• **Your instructions**
Copy the passage of the text about model railway shows starting with "As a visitor I" and going on through "the paying public.", word for word.

It's been an interesting dialog. I'm glad it was brought up. Like Bunkerbarge I've also been involved in shows as a visitor who's paid an entrance fee, an exhibitor (with all the issues of getting the layout/moduls to the show on time and running, plus dealing with the gremlins that stop trains running), a presenter (those 20 minute presentations where you suddenly realize half-way through that the real experts are in the audience and getting ready to ask some potentially arkward questions), and a trader (where most of the time is spent keeping an eye on the light-fingered and money-shy).

It's a thankless task getting the mix right, and impossible to satisfy everybody. My experience is that the visitors to a show fall into 3 categories - modelers who have come to see the layouts (including the rivet counters and critics), modelers who have come to stock up with supplies from the traders thus avoiding mail-order or eebygum, and have a day out as a bonus, and families with tin lids looking for a Thomas or three or 'Arry Potter et al., and who stay 1-3 hours at most. It's almost a 2-minute elevator conversation with the layout critics, unless the trains are running it's move-on time. And it's definitely move on time if Thomas or 'Arry are not around.

As a visitor I do expect (having paid me money) to see trains running and exhibitors who are prepared to have a chat about layout design, operation, construction, etc. Not unreasonable. Many times operators have been very accommodating about getting trains in the right spot for a snap with the camera, and having a chat or showing me how that operates. Some, and this seems to me to be increasing, unfortunately treat the day (or two) as a club outing, and are there to run trains for their own enjoyment (or often not it seems from the glum faces), not the paying public.

• **The data**
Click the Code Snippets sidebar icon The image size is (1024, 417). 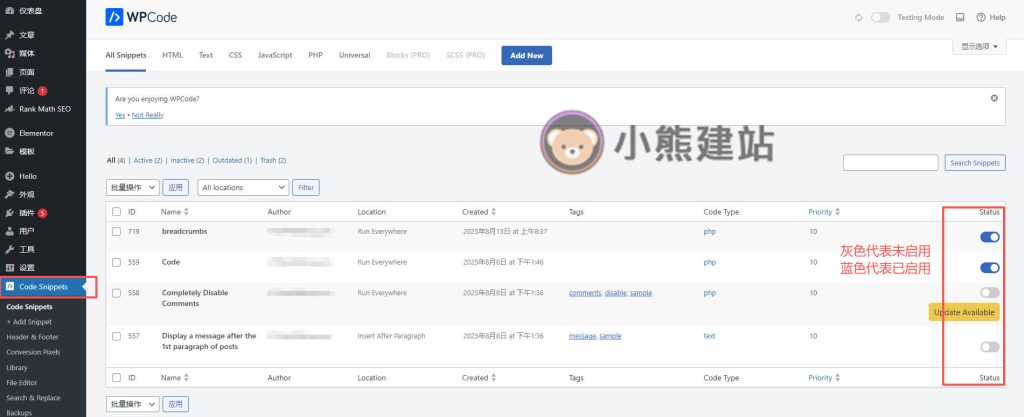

---

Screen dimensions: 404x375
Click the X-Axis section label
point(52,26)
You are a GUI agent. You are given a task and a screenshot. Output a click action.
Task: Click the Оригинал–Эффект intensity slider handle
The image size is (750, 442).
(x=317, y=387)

==

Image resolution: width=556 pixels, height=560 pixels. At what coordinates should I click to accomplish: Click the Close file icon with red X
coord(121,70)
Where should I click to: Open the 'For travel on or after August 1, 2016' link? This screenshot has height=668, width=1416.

• **Final answer**
As a visitor I do expect (having paid me money) to see trains running and exhibitors who are prepared to have a chat about layout design, operation, construction, etc. Not unreasonable. Many times operators have been very accommodating about getting trains in the right spot for a snap with the camera, and having a chat or showing me how that operates. Some, and this seems to me to be increasing, unfortunately treat the day (or two) as a club outing, and are there to run trains for their own enjoyment (or often not it seems from the glum faces), not the paying public.